## Exercise requirements
Under this line are records; the part from the line containing "The image size is (868, 590)." through the line containing "Viewport: 856px width, 543px height." should be repeated exactly. Please exclude pictures.

## Task inputs
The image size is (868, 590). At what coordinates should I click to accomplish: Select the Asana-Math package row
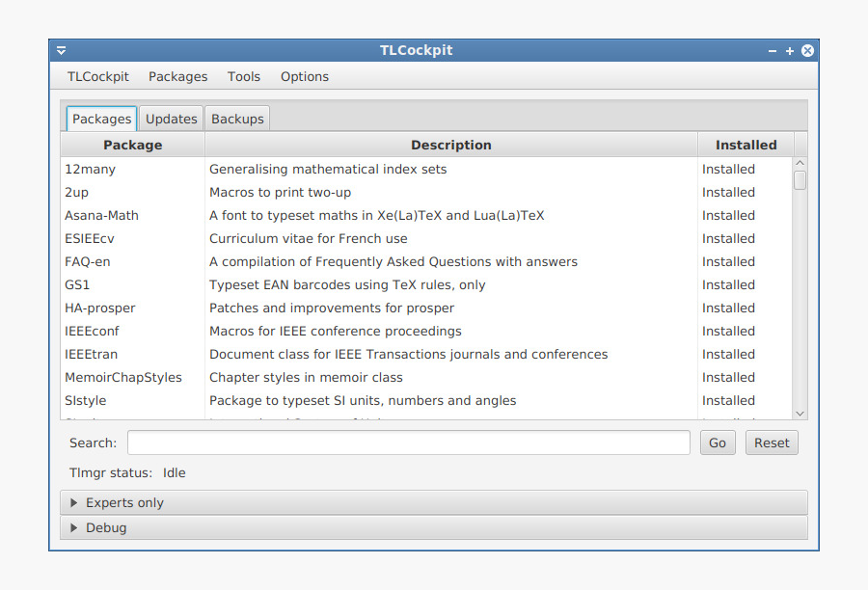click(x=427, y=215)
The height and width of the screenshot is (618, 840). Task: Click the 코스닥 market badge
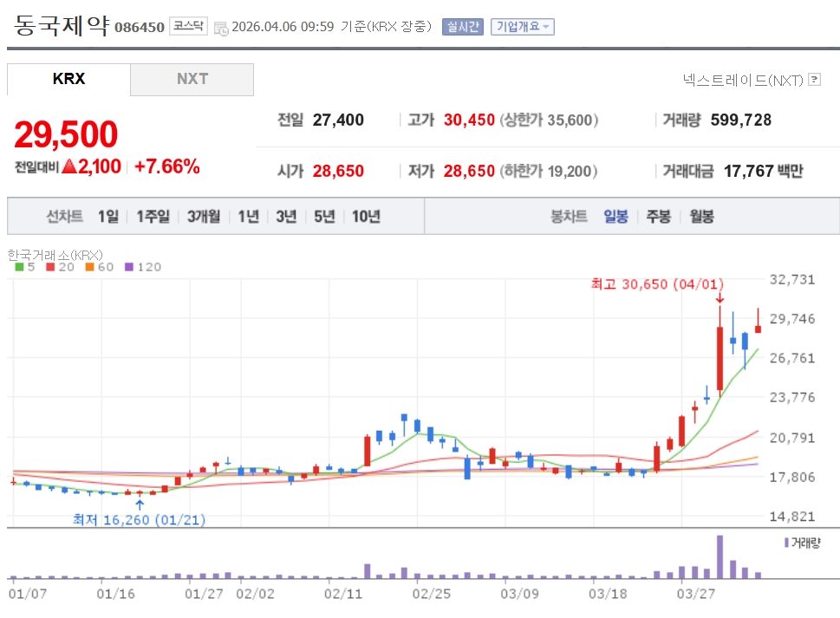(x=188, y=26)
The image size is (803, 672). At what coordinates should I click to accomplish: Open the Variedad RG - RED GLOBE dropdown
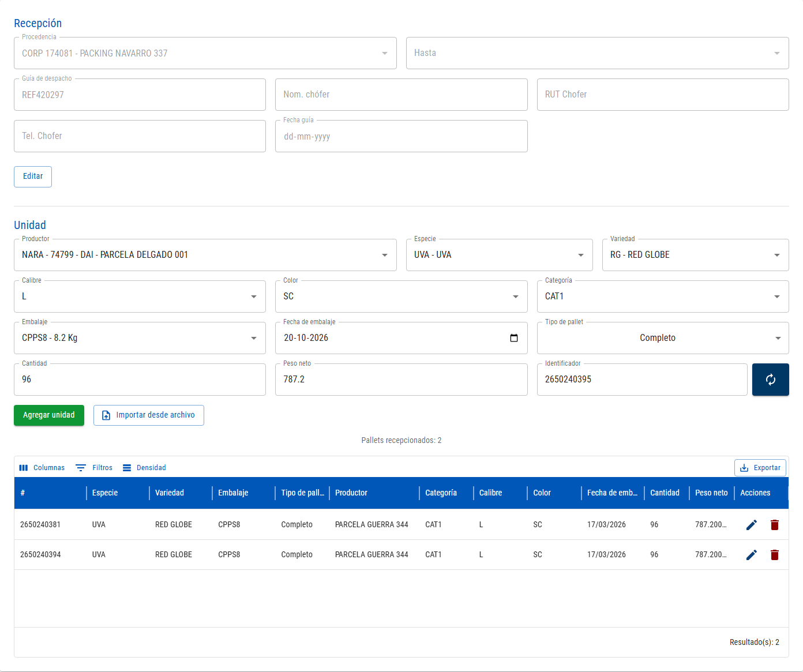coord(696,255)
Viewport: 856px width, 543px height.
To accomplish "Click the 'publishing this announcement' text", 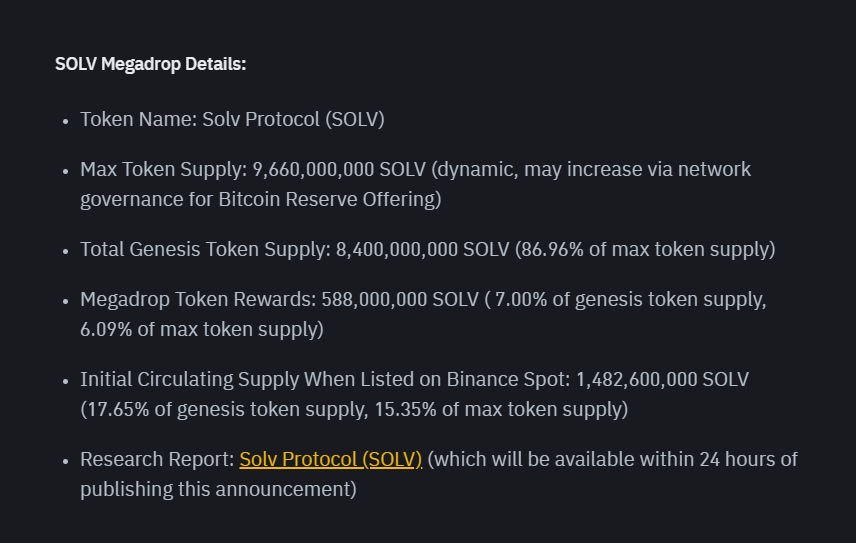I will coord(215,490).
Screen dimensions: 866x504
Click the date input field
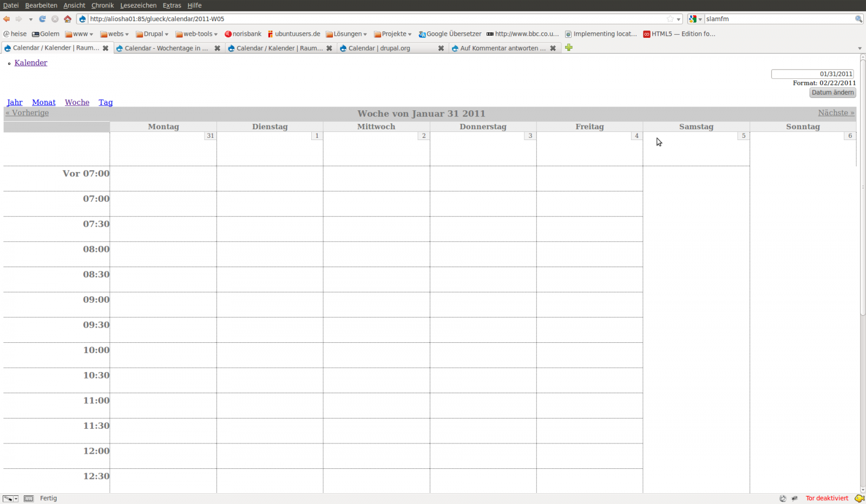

==

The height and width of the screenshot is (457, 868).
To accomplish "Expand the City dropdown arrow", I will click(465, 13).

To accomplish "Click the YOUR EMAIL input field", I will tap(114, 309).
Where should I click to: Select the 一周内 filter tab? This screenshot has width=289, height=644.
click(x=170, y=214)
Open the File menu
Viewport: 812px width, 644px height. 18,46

## Response for this exercise
The image size is (868, 590). At what coordinates should I click to accomplish: Select the Asana-Math package row
click(x=427, y=215)
The height and width of the screenshot is (618, 840). Task: Click the 코스닥 market badge
(x=188, y=26)
The image size is (803, 672). At what coordinates should I click to accomplish: Open the Variedad RG - RED GLOBE dropdown
coord(696,255)
Viewport: 856px width, 543px height.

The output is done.